Something similar happens to comics. The wide plethora of names used to describe those little drawings and the words that sometimes go with them is very confusing, and only sometimes has an actual meaning. Warren Ellis addressed this in the 18th article of his brilliant series about comics, Do Anything. So I just want to focus on one thing: why does everybody worry so much about calling comics… comics?
Down here in Brazil, there used to be a few magazines back in the early XX century that were the basic source of comics people had back then. One of them was called Gibi, named after the little black boy who was the “mascot” of the magazine and appeared in all of its covers. Evem though it became an icon for the Brazilian comics scene, today he is seen by the moral police as a “racist” character, making Gibi sort of like the Brazilian version of the Yellow Kid.
Turns out that Gibi is an old slang that could be translated as Nigger or something like that.
Ironic to say the list.

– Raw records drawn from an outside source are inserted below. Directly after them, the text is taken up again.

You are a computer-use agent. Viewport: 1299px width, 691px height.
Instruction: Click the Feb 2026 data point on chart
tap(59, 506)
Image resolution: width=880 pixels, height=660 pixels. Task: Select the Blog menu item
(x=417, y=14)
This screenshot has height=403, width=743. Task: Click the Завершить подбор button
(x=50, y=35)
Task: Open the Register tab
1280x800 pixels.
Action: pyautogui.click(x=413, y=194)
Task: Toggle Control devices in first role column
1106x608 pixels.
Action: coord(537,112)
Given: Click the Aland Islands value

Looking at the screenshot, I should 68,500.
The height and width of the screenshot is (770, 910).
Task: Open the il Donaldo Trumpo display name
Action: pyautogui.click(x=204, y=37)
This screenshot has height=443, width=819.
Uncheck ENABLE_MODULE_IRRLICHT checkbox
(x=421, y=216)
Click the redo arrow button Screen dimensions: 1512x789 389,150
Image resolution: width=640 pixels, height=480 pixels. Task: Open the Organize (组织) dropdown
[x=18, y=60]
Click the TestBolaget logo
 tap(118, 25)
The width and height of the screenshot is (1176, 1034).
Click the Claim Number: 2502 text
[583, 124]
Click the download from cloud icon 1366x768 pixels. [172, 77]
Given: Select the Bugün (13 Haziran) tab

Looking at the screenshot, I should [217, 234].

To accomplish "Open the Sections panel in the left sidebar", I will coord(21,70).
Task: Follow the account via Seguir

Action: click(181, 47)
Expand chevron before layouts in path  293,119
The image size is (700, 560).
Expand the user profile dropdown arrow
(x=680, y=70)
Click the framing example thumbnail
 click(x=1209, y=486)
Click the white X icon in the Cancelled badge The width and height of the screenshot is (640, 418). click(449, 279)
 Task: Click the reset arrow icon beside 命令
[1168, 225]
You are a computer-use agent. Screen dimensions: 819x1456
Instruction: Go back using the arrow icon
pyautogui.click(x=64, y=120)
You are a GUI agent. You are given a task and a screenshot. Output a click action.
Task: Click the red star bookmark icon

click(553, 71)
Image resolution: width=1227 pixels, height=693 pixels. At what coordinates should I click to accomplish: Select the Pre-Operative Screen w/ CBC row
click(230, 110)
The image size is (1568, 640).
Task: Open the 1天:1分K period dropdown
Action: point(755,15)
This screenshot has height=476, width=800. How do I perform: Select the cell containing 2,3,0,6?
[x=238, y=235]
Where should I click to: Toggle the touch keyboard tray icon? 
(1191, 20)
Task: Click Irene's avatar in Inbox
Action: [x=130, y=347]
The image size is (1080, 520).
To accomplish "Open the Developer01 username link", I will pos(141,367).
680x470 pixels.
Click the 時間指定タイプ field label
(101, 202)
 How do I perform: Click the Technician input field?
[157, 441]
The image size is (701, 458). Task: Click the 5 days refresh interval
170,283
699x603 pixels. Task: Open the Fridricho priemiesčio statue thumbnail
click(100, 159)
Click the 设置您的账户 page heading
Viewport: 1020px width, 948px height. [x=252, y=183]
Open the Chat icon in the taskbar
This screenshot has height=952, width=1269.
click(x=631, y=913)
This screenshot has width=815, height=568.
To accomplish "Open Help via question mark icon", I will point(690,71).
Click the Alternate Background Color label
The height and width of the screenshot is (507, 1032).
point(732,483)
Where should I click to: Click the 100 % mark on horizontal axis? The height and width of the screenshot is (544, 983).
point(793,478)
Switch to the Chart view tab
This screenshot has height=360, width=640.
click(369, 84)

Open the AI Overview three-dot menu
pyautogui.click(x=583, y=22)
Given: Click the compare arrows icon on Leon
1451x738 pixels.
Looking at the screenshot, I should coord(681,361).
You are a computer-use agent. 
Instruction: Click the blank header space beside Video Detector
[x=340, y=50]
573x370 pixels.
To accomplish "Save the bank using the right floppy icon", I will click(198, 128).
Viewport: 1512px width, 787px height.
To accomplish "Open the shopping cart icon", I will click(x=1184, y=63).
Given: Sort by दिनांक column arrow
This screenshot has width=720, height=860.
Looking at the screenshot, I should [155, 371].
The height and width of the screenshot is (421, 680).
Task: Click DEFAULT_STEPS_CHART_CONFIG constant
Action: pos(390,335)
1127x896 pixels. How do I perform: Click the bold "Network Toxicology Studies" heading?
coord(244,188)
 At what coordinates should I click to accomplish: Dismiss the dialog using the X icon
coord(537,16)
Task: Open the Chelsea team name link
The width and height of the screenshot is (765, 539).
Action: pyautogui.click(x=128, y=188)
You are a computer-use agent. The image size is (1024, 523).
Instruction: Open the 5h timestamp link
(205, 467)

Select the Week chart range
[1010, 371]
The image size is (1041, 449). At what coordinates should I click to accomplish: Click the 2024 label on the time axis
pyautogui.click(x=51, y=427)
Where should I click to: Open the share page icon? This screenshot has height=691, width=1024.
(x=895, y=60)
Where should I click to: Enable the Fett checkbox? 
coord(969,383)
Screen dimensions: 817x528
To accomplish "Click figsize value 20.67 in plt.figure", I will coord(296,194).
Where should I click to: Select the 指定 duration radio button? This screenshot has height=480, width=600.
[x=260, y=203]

Dim-witted scandal-seeking assholes who eventual might find this post on Google might even imply that I am asking Americans to call their comics “niggers”, but that is not really my point. I just thought it was interesting that the word I use to describe comics here in Brazil is also a word that used to be offensive and racist, and today it doesn’t mean anything else but comics.
It’s considered a derogatory word down here. When you’re 15 years old and your mother decides do throw all of your comic books away because you should be looking for a job, she’ll call them “gibis”. And that’s exactly why I use this word.
Of course I want comics to be respected. But I think they should achieve that by being awesome, and by being read. I don’t want some fancy word to describe them. That won’t help at all. It’s the other way around: I want comics to be popular. Anything I can do to drive comics away from the becoming some kind of elite high-brow shit, I’ll do it. I want comics to be good, but also cheap. I want kids to be able to read them without feeling guilt. Comics, gibis, BD, manga, I don’t care what you call them.
Let’s focus on what really matters about them.